Upton Sinclair observed that it is difficult to get a man to understand something if their salary depends on them not understanding it; we might update this to ‘It is difficult to get someone to adjust an idea if the idea has proved commercially lucrative for them.’
This thought comes to mind when I observe the vast ecosystem of anti-woke commentary, podcasts and events which have sprung up in opposition to the phenomenon of extreme social justice politics – a response which, while correct in its initial diagnosis, now needs revising in face of developments in the discourse within progressive politics, and may now be inhibited by audience capture from doing so.

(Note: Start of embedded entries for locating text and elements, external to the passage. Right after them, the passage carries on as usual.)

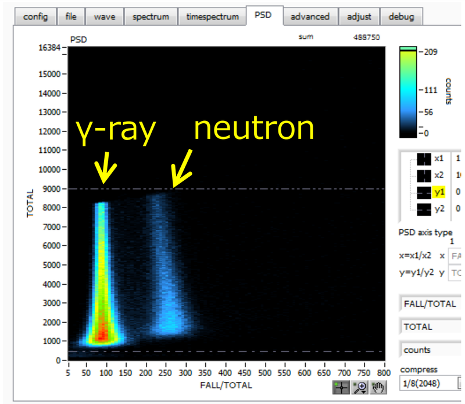
Task: Open the compress 1/8(2048) selector
Action: coord(429,384)
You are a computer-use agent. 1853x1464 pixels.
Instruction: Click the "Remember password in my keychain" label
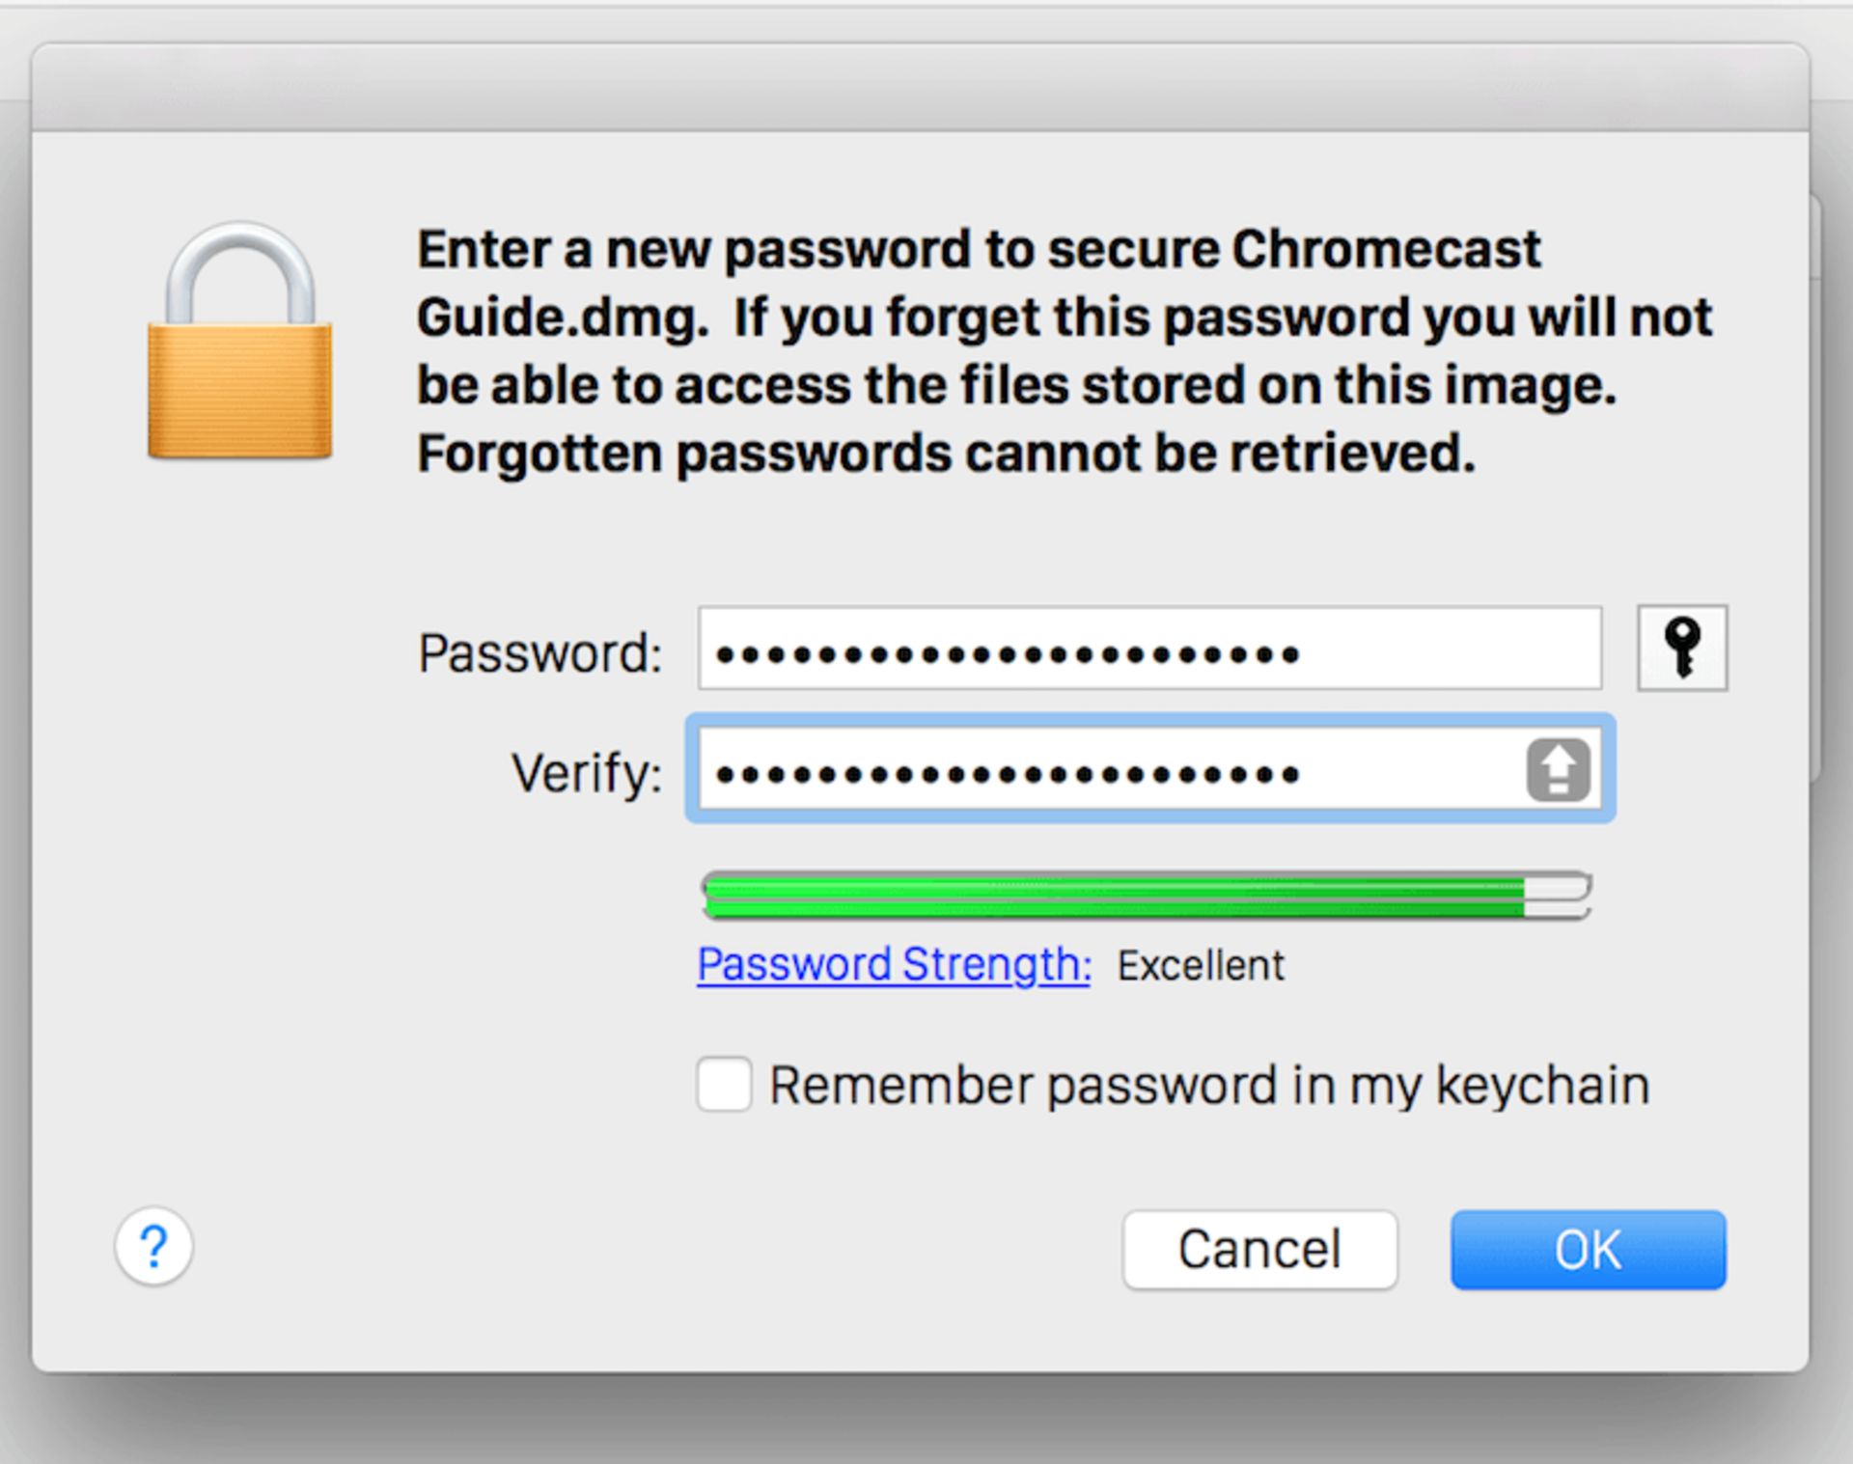[1208, 1085]
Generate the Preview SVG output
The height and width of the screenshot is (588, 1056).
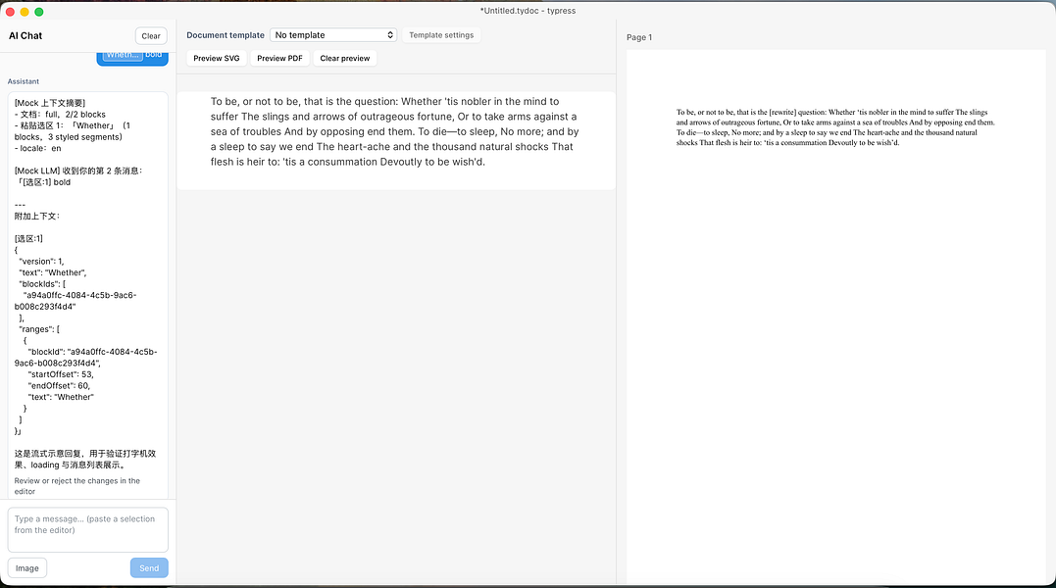point(216,59)
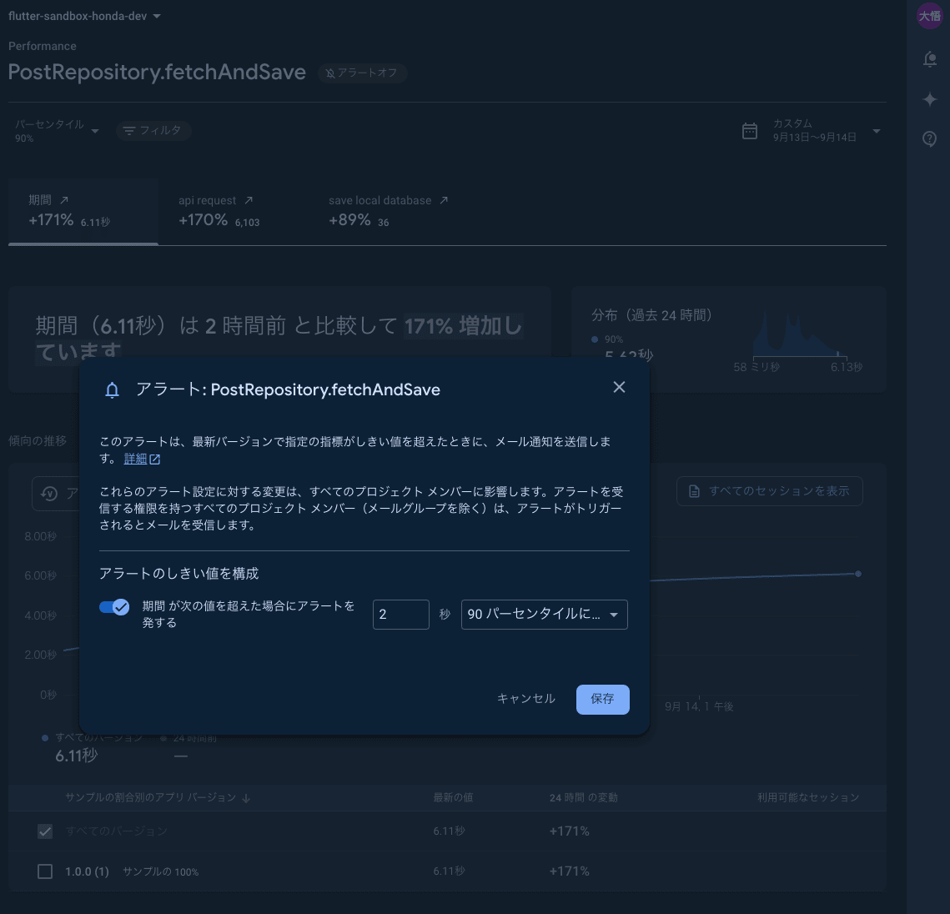Open the help question-mark icon
The width and height of the screenshot is (950, 914).
pyautogui.click(x=929, y=138)
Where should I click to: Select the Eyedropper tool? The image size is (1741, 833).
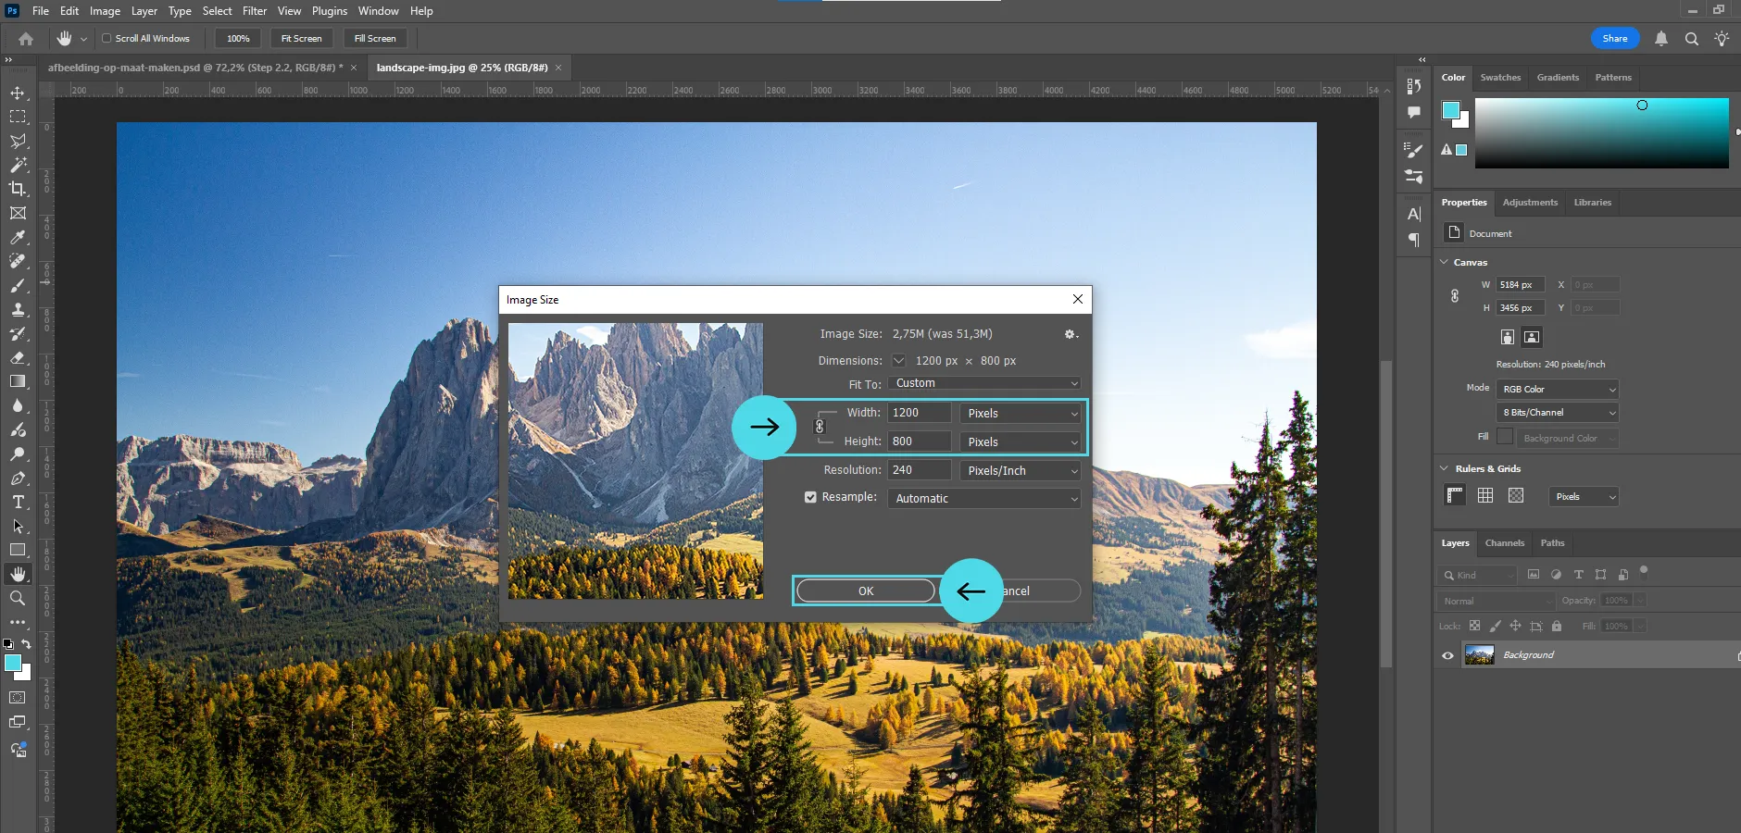click(x=18, y=237)
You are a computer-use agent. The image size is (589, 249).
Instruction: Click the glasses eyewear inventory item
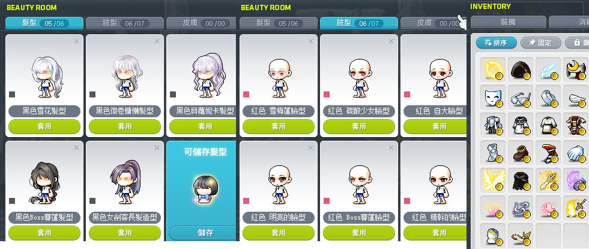[x=521, y=97]
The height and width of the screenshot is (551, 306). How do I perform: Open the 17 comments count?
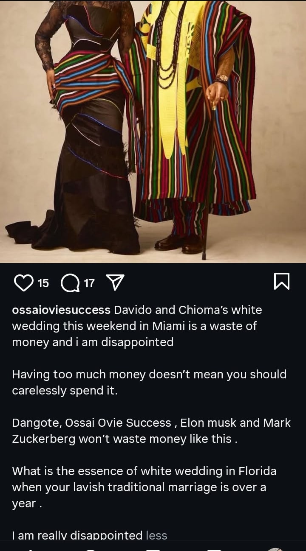[89, 283]

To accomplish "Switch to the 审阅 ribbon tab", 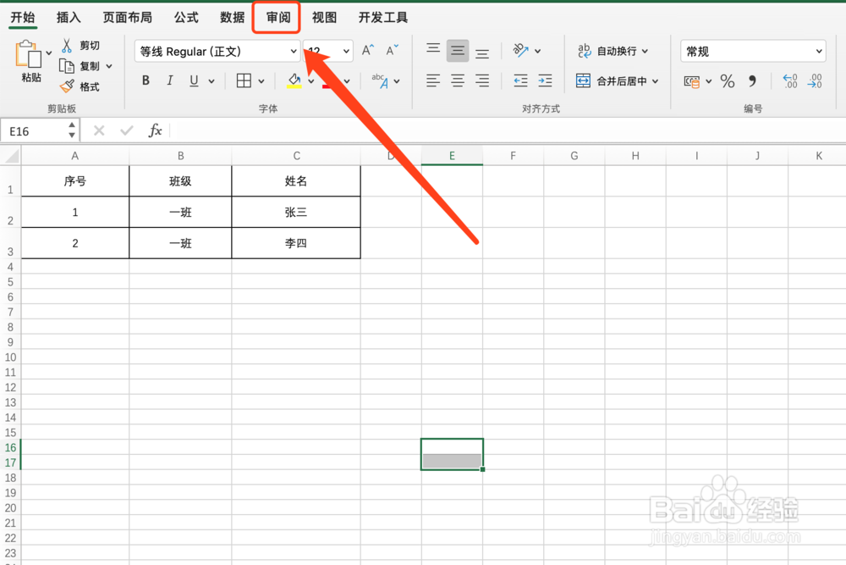I will coord(276,17).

There is no doubt that the advent of such heterodox forums met a vital need; in summer 2020, when Andrew Sullivan was being fired from New York magazine for being asked to change the word ‘riots’ to ‘social unrest’ when describing riots, it was vital to have tolerant and pluralistic spaces to discuss what was going on and the evident change in manners in the progressive sphere. After all, just discussing things in an open manner had become excommunicable online and off.
Many of the people tuning in to such platforms back then were, like myself, by and large progressives, just ones opposed to a politics we saw as illiberal and counterproductive. What was happening, and still is to a degree, is that positions in arguments were becoming adopted as the pre-conditions for discussion, so you’d have a debate predicated on the notion that ‘Opposing police reform condones injustice’ rather than ‘Let’s discuss policing’. As the circle of what was acceptable had been drawn so tight – as is normal on a moral crusade – the numbers of people finding themselves outside of it increased too. It is a little, to use an analogy, like all discussions about The Beatles had to start from their best album being ‘Revolver’, and there were now actual social penalties for preferring ‘Rubber Soul’.